- Ausgangstext -
Gericht: Oberlandesgericht Koblenz
Beschluss verkündet am 11.11.2004
Aktenzeichen: 10 U 97/04
Rechtsgebiete: AKB, VVG


Vorschriften:

AKB § 7 I Nr. 2 S. 3
AKB § 7 V Nr. 4
VVG § 6 III S. 1
Eine zur Leistungsfreiheit des Versicherers führende objektive Verletzung der Aufklärungsobliegenheit liegt vor, wenn nach einem KfZ-Diebstahl in Danzig/Polen in der Schadensanzeige wahrheitswidrig 130.000 anstatt 180.000 gefahrene Kilometer angegeben werden. Der VN vermag sich nicht von der in § 6 Abs. 3 VVG enthaltenen Verschuldensvermutung damit zu entlasten, dass das Schadensanzeigenformular nicht von ihm, sondern von seinem, den genauen Kilometerstand nicht kennenden Vater ausgefüllt worden sei und er, der VN, dieses nur ungeprüft unterschrieben habe.

[Rohdaten]
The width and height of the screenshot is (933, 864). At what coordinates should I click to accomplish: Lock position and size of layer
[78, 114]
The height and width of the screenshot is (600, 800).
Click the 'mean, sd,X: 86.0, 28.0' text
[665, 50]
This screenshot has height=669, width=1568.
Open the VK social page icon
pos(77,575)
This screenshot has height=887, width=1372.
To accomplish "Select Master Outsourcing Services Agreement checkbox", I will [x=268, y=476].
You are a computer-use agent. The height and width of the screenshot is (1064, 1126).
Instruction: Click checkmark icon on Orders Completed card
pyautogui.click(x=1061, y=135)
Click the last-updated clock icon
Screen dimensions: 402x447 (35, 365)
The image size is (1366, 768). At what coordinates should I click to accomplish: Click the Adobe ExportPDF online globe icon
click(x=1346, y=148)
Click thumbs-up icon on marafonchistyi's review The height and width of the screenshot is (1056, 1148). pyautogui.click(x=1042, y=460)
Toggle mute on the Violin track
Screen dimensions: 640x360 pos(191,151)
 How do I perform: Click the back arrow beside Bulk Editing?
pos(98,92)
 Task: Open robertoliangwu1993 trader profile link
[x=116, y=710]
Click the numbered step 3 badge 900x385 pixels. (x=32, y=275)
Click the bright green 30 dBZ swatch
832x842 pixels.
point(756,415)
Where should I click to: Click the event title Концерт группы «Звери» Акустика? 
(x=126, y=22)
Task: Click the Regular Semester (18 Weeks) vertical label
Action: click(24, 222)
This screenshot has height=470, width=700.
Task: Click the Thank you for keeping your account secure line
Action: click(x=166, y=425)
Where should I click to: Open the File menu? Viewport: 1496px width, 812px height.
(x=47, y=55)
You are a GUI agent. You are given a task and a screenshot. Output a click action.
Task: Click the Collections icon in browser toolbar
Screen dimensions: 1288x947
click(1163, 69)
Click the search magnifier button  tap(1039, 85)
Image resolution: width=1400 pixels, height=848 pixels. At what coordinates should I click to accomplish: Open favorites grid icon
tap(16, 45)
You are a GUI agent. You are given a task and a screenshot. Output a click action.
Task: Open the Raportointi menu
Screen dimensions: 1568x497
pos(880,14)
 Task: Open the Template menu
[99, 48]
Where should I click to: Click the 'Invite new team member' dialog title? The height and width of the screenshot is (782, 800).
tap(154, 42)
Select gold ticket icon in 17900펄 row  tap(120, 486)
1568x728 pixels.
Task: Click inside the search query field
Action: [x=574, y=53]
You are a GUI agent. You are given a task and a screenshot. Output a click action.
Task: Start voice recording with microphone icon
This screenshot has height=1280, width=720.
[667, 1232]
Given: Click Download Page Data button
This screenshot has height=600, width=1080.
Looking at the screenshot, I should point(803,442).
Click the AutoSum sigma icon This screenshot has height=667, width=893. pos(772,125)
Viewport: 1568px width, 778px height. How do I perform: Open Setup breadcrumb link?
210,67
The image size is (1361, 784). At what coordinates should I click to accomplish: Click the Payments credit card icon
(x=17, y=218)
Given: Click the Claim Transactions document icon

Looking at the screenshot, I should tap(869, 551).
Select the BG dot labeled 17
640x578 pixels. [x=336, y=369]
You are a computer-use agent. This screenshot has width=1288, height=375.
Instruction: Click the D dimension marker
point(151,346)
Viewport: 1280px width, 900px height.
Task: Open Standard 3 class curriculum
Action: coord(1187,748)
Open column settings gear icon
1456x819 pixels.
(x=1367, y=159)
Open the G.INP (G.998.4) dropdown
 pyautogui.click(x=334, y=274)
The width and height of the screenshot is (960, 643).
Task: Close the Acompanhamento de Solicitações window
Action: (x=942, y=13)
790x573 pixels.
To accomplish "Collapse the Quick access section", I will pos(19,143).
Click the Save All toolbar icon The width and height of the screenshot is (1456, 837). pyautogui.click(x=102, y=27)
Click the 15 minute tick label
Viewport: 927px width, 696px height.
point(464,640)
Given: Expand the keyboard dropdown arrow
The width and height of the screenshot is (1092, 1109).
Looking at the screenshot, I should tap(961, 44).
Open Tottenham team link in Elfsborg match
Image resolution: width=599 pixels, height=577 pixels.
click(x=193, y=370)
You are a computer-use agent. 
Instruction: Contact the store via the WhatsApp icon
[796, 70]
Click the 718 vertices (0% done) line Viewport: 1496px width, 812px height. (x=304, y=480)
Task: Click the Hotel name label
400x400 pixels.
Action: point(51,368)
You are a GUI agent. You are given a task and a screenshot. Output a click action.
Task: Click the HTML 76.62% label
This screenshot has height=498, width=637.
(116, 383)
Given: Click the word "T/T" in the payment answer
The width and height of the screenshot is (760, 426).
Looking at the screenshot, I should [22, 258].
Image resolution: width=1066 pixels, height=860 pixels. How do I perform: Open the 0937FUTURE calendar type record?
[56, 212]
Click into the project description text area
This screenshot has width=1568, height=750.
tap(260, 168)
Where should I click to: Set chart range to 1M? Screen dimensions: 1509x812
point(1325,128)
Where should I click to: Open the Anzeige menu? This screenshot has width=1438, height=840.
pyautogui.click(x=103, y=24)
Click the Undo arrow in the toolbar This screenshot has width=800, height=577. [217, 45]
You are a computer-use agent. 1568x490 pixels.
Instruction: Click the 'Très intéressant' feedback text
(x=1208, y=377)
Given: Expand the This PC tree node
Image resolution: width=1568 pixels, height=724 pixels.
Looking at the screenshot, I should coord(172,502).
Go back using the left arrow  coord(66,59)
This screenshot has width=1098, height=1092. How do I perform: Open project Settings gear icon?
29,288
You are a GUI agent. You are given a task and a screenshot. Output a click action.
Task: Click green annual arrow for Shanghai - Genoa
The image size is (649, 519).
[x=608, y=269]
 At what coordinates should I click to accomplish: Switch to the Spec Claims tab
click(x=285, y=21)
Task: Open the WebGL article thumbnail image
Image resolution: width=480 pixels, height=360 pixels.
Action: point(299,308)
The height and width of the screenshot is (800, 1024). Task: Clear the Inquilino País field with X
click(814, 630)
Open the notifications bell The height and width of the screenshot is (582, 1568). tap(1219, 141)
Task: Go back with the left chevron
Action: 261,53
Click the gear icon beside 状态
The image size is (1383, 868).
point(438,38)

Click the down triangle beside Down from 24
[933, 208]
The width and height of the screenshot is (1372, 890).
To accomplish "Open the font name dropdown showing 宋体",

- Aufgabenstellung -
a: Welche Kilometerzahl wurde laut dem Beschluss zum Kfz-Diebstahl in der Schadensanzeige wahrheitswidrig angegeben, und welche war tatsächlich gefahren?
b: Setze den Beschluss zum Kfz-Diebstahl im Anschluss an seinen letzten Satz fort.

- Ergebnisse je Aufgabe -
a: Angegeben wurden 130.000 Kilometer, tatsächlich gefahren waren 180.000 Kilometer.

b:
Von einer rechtzeitigen, eine Obliegenheitsverletzung ausschließenden Berichtigung der falschen Angaben kann nicht ausgegangen werden, wenn diese erst erfolgte, nachdem der Versicherer bei der Werkstatt Nachforschungen angestellt hatte (vgl. zur Aufklärungsobliegenheit auch Senatsurteile vom 12.3.1999 - 10 U 419/98 - NVersZ 1999, 273, 274; vom 15. Januar 1999 - 10 U 1574/97 - NVersZ 1999, 272 = VersR 1999, 1536).


OBERLANDESGERICHT KOBLENZ Hinweisbeschluss

(gemäß § 522 Abs. 2 ZPO) Geschäftsnummer: 10 U 97/04

in dem Rechtsstreit

Der 10. Zivilsenat des Oberlandesgerichts Koblenz hat durch den Vorsitzenden Richter am Oberlandesgericht Weiss, die Richterin am Oberlandesgericht Schwager-Wenz und den Richter am Oberlandesgericht Dr. Reinert

am 11. November 2004

einstimmig beschlossen:

Tenor:

Der Senat erwägt, die Berufung gemäß § 522 Abs. 2 Satz 1 ZPO zurückzuweisen. Die Gründe werden nachfolgend dargestellt. Dem Kläger wird eine Frist zur Stellungnahme gesetzt bis zum 28. Januar 2005.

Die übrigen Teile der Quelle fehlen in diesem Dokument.